We stop in front of a wall with a warning spray-painted in large black letters. It reads, God knows all things, but even He’s not a rat. As I ponder its significance, a teenage boy crawls out of a hole in another wall behind me. He sees us and freezes, and then jerks backward as if he might run for it. But the officers surround him immediately, and the boy eases into his next plan of action.


Wearing only swim trunks, a t-shirt, and flip-flops, the officers quickly discover that he is carrying nothing at all except for, mysteriously, a shiny electronic car key.


“Where did you get this?” the officers lay into him.


A protest ensues. The boy insists that he found the key in the cemetery on the other side of the big wall, and that he has no idea who left it there or why. His face contorts wildly, forming cartoonish expressions of anguish and fear. I get up close to take pictures. Although he seems not to notice me, I get the distinct impression that he is acting all of this out, that he is performing almost specifically for me and my camera, or to arouse a greater force all together.


A 17-year-old boy found carrying a suspicious car key is questioned and then detained by police in Calabar, Salvador de Bahia (Photo: MJW).

The boy’s cries are Shakespearian. He swears on his mother’s grave that he is innocent, that he has done nothing wrong. Heads begin to peer out of the windows of surrounding homes. The onlookers’ curiosity soon turns to suspicion, and suspicion turns to anger. The officers lose patience, and they are growing nervous. They put the boy in handcuffs, and start to lead him down the steep alleyway towards the main station.


Grandma comes to the rescue, Calabar (Photo: MJW).

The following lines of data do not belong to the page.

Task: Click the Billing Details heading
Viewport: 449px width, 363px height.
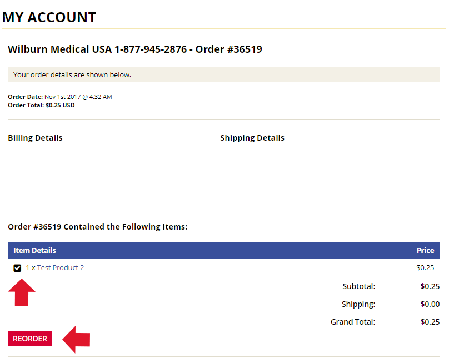Action: coord(35,137)
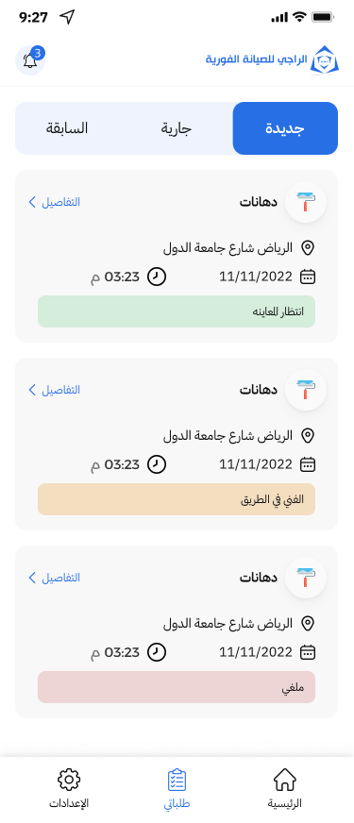The height and width of the screenshot is (823, 354).
Task: Tap the green انتظار المعاينه status bar
Action: coord(177,311)
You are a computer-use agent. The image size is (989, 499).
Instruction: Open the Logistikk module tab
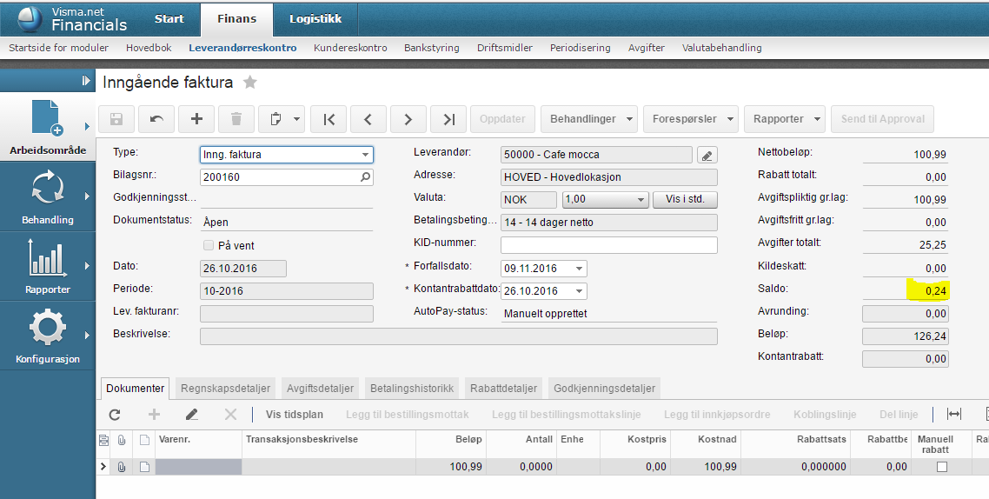315,18
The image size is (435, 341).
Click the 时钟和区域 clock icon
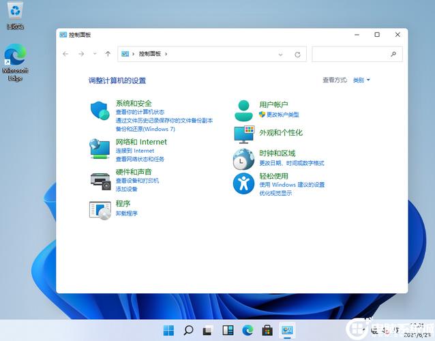tap(243, 159)
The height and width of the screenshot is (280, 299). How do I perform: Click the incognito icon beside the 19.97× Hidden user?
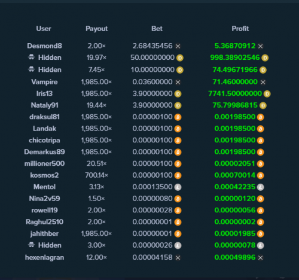point(31,57)
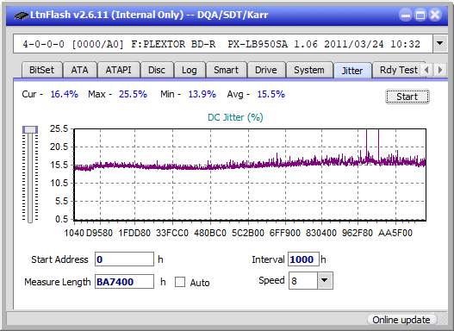Select the Disc tab

coord(157,70)
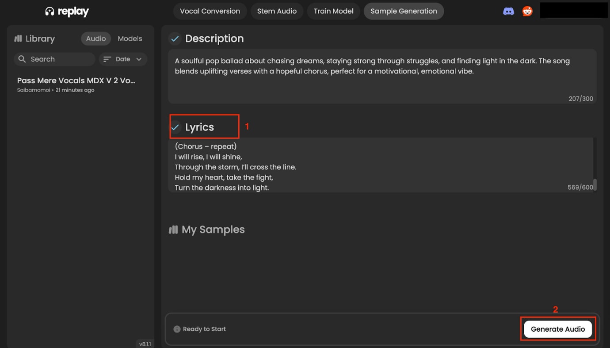Toggle the Description checkmark
This screenshot has height=348, width=610.
coord(175,39)
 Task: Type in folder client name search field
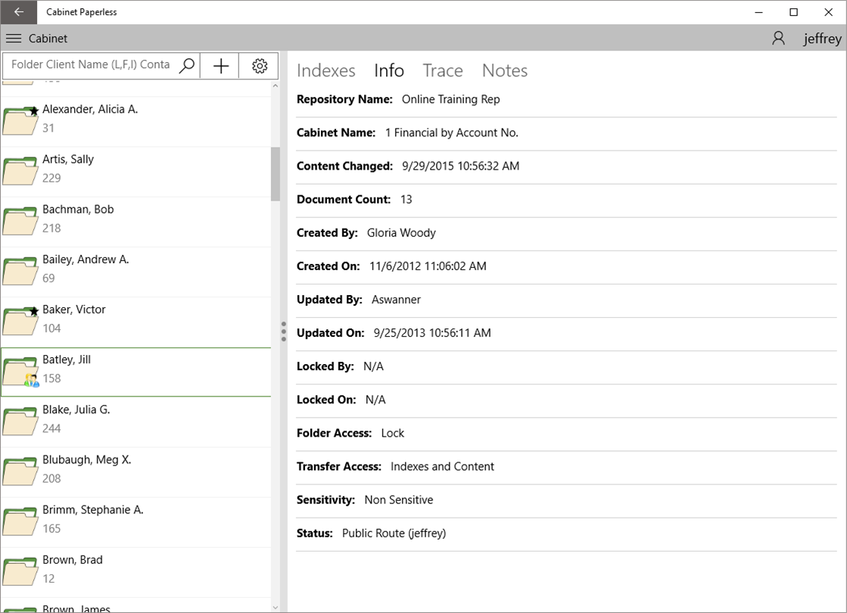91,65
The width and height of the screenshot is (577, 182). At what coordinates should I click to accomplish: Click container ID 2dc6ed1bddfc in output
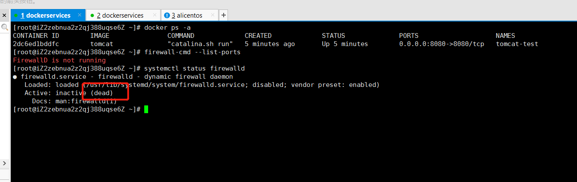pos(36,44)
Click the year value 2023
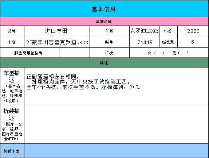Screen dimensions: 209x158 (x=193, y=31)
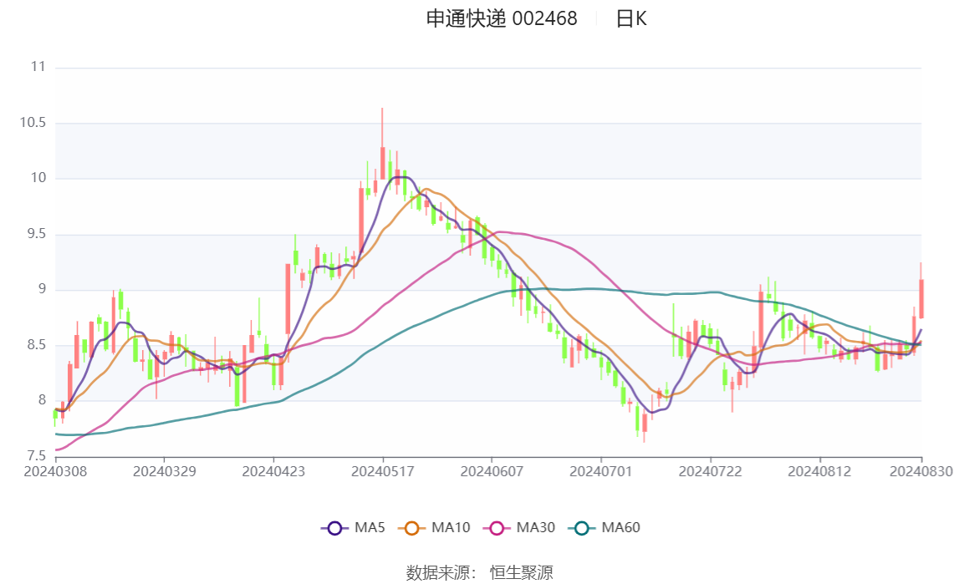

“Let my grandson go!” a raspy voice screams out. I turn to see an old woman on crutches trailing closely behind, spitting vitriol and spite like a firestorm.


A crowd starts to form around the woman as she follows us down to the base. Upon arriving, the officers rush me upstairs and lock the entryway below. When I look down upon the plaza from a second-story window, I see a hundred pairs of scowling eyes alit with a fiery, ancient rage, blinded by its own terrible might.


From somewhere below I can hear the old woman yelling. She thinks I am a cop, and she wants my head.


A crowd of curious onlookers in Calabar, Salvador de Bahia (photo: MJW).